Tony Staples, executive head chef of the Arora Hotel in Crawley, shares his recipe.
Who doesn’t love an afternoon tea? We don’t need an awareness week as an excuse to enjoy this traditional British favourite, but it would be rude not to join in the celebrations. While scones are always the star of the show, for me the best bit is a juicy carrot cake.
When I started working in the catering industry, the staff chef at the time, Brenda O’Leary, made the best carrot cake I have ever eaten. Sadly, she has passed away but her recipe lives on. I have been making her recipe for so long the page in my recipe book is a bit dog-eared. It is so easy children could help make it.
I use coconut oil to give it a subtle exotic taste, and margarine for the topping to give it a silky finish.
If you’re the sort of person who goes on a guilt trip each time you eat cake, then tell yourself that with all the carrot, this one has got to be part of your five a day. Right?
The Arora Hotel serves traditional afternoon tea with freshly made sandwiches, scones with jam and clotted cream and a selection of home-made mini cakes for £18.50 per person. To book, phone 01293 530000. Follow us on Twitter. Like us on Facebook. Share your favourite afternoon tea treats with us on Instagram by tagging @aroragatwick.

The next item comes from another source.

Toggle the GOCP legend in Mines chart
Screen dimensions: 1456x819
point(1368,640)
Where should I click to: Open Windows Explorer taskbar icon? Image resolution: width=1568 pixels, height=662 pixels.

Brenda O’Leary’s Carrot Cake
Makes one tray bake
255g plain flour
400g caster sugar
1tsp baking powder
1tsp bicarbonate of soda
1tsp ground cinnamon
200ml of coconut oil, melted
4 eggs, beaten
500g grated carrot
For the topping:
85g cream cheese
Seeds from one vanilla pod
400g sifted icing sugar
Put all the ingredients, except the topping, into a large mixing bowl and stir to combine.
Grease and line a 4cm deep baking tray or roasting tin (approx. 25cm x 33cm) with parchment paper. Pour in the carrot cake mix. Bake in a preheated oven, 180oC, for 30-40minutes. Test the cake with a skewer to ensure it is cooked. Leave to cool in tin.
Beat the cream cheese, margarine and vanilla seeds together, slowly add the icing sugar until you have a glossy topping.
Tip the cake out of the tin and spread with the topping, making patterns with a fork. Cut into wedges and serve.
You can add a large handful of raisins or chopped nuts to the mix. Or sprinkle chopped nuts onto the topping and dust with icing sugar.